• [TASK INPUT]
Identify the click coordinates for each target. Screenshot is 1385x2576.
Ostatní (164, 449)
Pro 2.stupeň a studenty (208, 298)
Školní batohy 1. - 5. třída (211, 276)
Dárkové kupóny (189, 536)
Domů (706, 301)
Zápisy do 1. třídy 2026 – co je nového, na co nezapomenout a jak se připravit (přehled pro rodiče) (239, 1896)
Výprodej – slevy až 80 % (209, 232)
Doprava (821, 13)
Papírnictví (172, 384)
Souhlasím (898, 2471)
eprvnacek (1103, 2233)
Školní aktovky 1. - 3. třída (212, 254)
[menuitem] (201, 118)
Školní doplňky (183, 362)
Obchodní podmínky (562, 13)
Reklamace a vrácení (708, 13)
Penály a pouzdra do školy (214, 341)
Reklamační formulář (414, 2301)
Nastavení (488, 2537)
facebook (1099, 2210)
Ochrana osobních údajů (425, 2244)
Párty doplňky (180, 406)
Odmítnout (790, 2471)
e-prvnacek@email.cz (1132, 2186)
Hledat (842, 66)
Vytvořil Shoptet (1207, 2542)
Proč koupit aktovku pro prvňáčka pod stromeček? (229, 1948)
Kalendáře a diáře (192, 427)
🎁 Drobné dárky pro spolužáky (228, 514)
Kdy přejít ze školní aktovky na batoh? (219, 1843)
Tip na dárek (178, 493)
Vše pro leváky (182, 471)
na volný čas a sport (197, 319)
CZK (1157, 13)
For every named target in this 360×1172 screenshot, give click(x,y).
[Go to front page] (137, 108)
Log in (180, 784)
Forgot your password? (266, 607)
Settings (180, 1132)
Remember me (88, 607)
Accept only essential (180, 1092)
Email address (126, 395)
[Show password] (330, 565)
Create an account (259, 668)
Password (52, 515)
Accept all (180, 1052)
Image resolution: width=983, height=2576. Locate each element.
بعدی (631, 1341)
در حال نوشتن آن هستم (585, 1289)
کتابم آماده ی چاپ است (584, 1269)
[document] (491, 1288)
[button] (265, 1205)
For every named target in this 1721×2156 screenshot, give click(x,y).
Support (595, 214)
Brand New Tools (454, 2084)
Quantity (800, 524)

• [EXERCISE]
The material is to be written out once more, exactly and in full.

• [ANSWER BELOW]
Identify the click coordinates for each target. Screenshot is 1385x2576.
Ostatní (164, 449)
Pro 2.stupeň a studenty (208, 298)
Školní batohy 1. - 5. třída (211, 276)
Dárkové kupóny (189, 536)
Domů (706, 301)
Zápisy do 1. třídy 2026 – co je nového, na co nezapomenout a jak se připravit (přehled pro rodiče) (239, 1896)
Výprodej – slevy až 80 % (209, 232)
Doprava (821, 13)
Papírnictví (172, 384)
Souhlasím (898, 2471)
eprvnacek (1103, 2233)
Školní aktovky 1. - 3. třída (212, 254)
[menuitem] (201, 118)
Školní doplňky (183, 362)
Obchodní podmínky (562, 13)
Reklamace a vrácení (708, 13)
Penály a pouzdra do školy (214, 341)
Reklamační formulář (414, 2301)
Nastavení (488, 2537)
facebook (1099, 2210)
Ochrana osobních údajů (425, 2244)
Párty doplňky (180, 406)
Odmítnout (790, 2471)
e-prvnacek@email.cz (1132, 2186)
Hledat (842, 66)
Vytvořil Shoptet (1207, 2542)
Proč koupit aktovku pro prvňáčka pod stromeček? (229, 1948)
Kalendáře a diáře (192, 427)
🎁 Drobné dárky pro spolužáky (228, 514)
Kdy přejít ze školní aktovky na batoh? (219, 1843)
Tip na dárek (178, 493)
Vše pro leváky (182, 471)
na volný čas a sport (197, 319)
CZK (1157, 13)
For every named target in this 360×1172 screenshot, give click(x,y).
[Go to front page] (137, 108)
Log in (180, 784)
Forgot your password? (266, 607)
Settings (180, 1132)
Remember me (88, 607)
Accept only essential (180, 1092)
Email address (126, 395)
[Show password] (330, 565)
Create an account (259, 668)
Password (52, 515)
Accept all (180, 1052)
Image resolution: width=983, height=2576. Locate each element.
بعدی (631, 1341)
در حال نوشتن آن هستم (585, 1289)
کتابم آماده ی چاپ است (584, 1269)
[document] (491, 1288)
[button] (265, 1205)
For every named target in this 1721×2156 screenshot, give click(x,y).
Support (595, 214)
Brand New Tools (454, 2084)
Quantity (800, 524)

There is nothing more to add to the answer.